The second-to-last chapter details – in riveting, day by day fashion – what happens after the news starts to leak about what Lindbergh has actually been up to. The riots increase, Winchell is shot, Mayor La Guardia announces he’s running for President, and everything starts to go to hell. Lindbergh takes off to assuage the populace and… disappears. His plane, everything – poof. His crazy VP takes over and immediately cracks the whip and things get really scary for a few days until the heroic First Lady swoops in to save the day. The government impeaches the Acting President, there’s a special election in the fall, FDR comes back, Pearl Harbor happens only a year late, and bada-boom the world is back on track.
It’s also the most exciting part of the book.

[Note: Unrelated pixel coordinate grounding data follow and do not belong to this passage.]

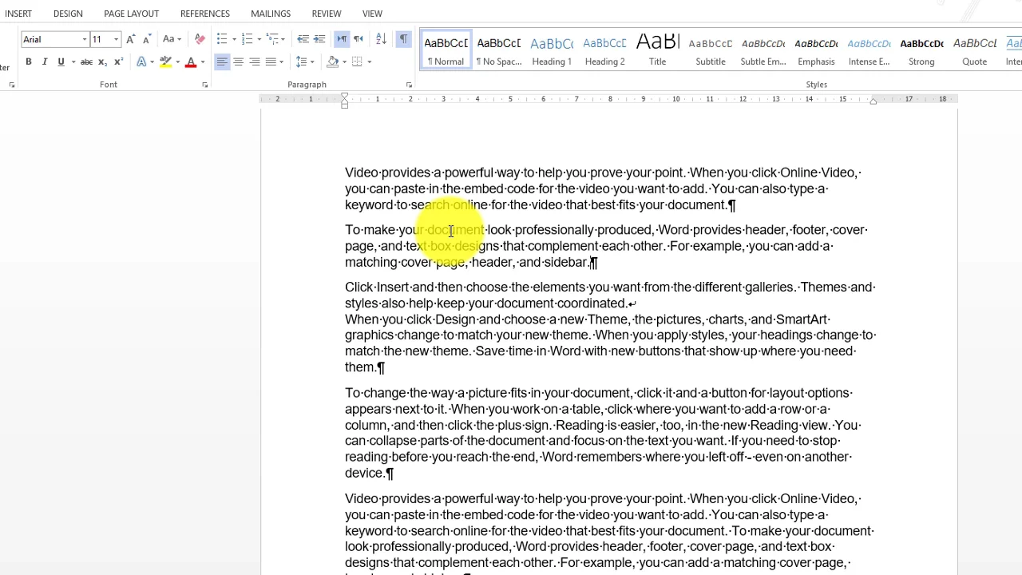1022x575 pixels.
Task: Toggle Show/Hide paragraph marks button
Action: [403, 39]
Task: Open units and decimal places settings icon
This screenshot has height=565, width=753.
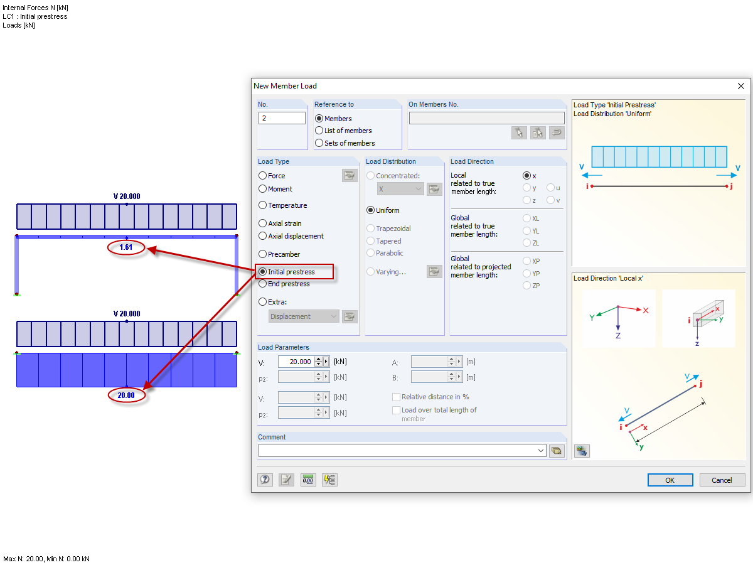Action: click(x=308, y=480)
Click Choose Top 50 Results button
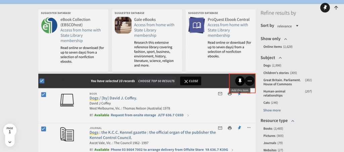The image size is (344, 152). coord(157,81)
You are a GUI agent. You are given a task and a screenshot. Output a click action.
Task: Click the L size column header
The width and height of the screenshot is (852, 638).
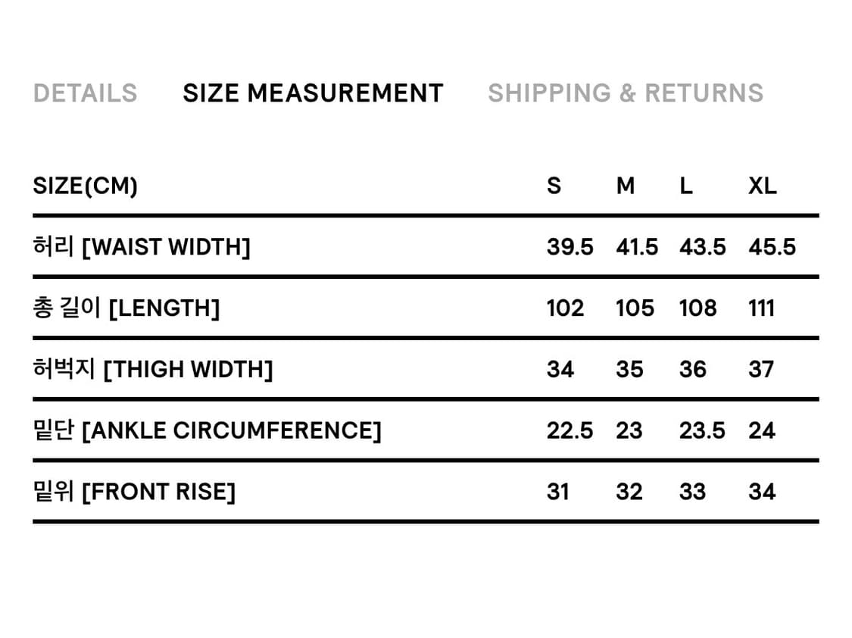click(x=685, y=186)
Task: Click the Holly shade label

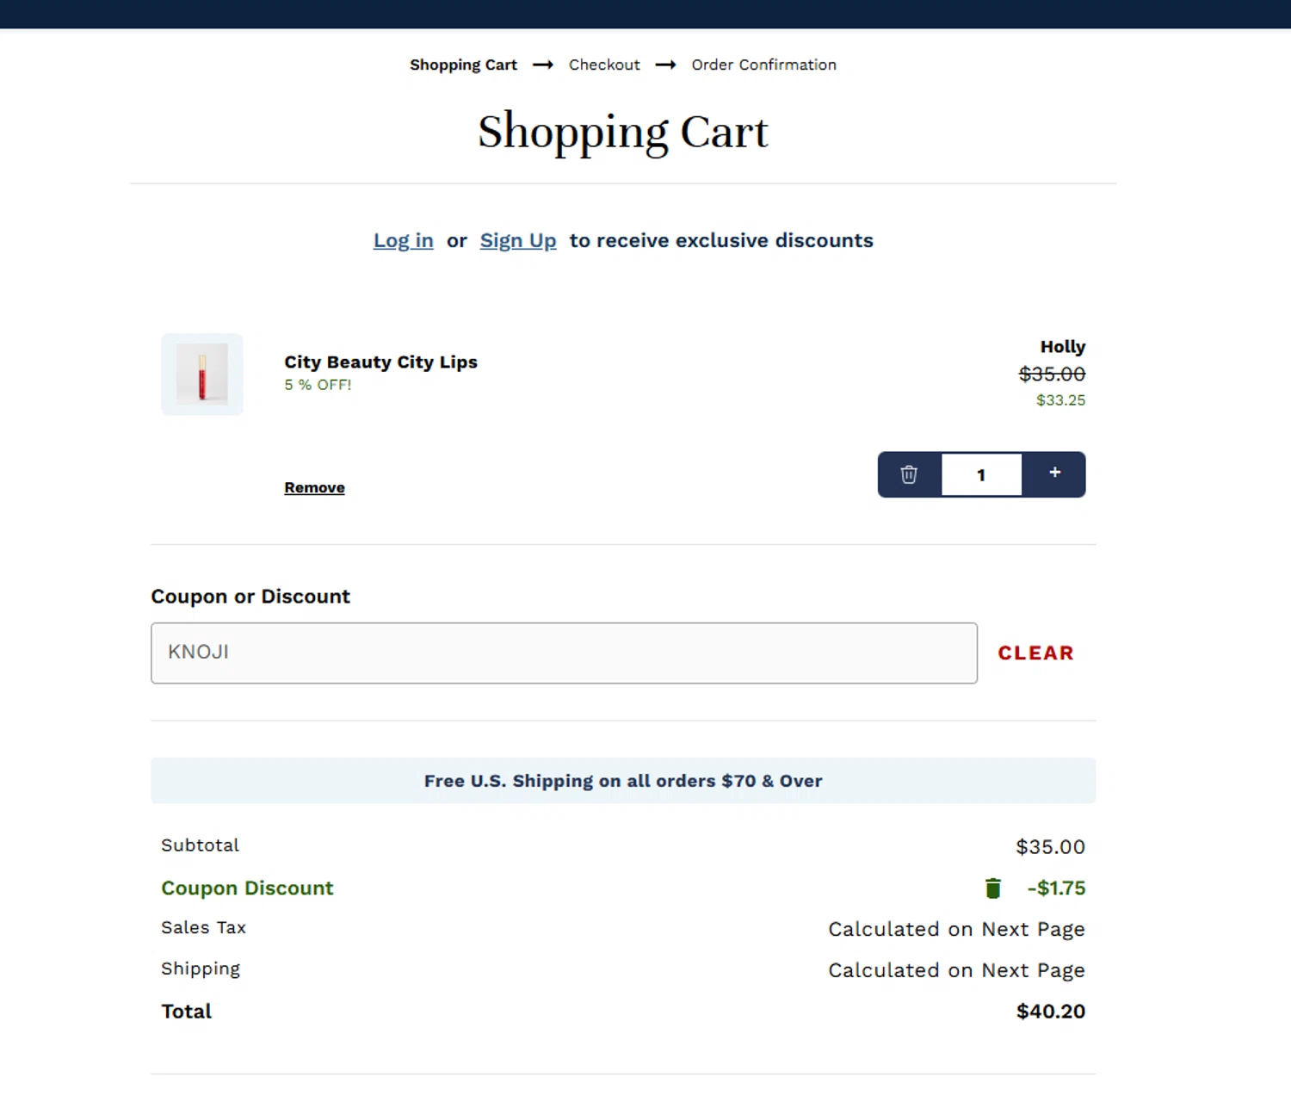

At the beginning, as we watched Lindbergh get the nomination and barnstorm across the country, there was a perverse fascination with hearing the nearly-third-person stories – it was gripping reading. Similarly, all this political stuff gets quite exciting! But then there’s a whole ‘nother chapter, this time replaying those crazy days from inside young Philip’s head… and it feels completely unnecessary. It’s confusing (because he is confused), it is boring, and it ends the novel on an odd button where (had the novel ended with that moment of FDR’s re-election) we might’ve otherwise had modest closure. Still annoying in its wussing out, but at least a nice ending. Instead, like so many movies and plays these days, it just rambles on a bit longer – and the whole book suffers because of it.

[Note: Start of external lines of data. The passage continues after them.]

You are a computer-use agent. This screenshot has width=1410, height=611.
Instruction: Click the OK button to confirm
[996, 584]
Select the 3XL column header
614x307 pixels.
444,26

Rating: 3.5 out of 5. I really wish I could rate this higher and there are parts of the book that I genuinely found thrilling. And the questions raised are fantastic – I can’t wait to see how the discussion trends during my BookClub’s next meeting. But there are also parts that are so slow, so overbearing, so boring… Perhaps I am just not the target audience for a Philip Roth novel. Perhaps I am too young to appreciate. Perhaps it’s just not my jam – but for everything good in this book, there was something I found just sort of blah. And, again, the cop-out ending is just that: a cop-out. I expect (nay, demand) more from authors of Mr. Roth’s stature. But you can’t win them all, I suppose.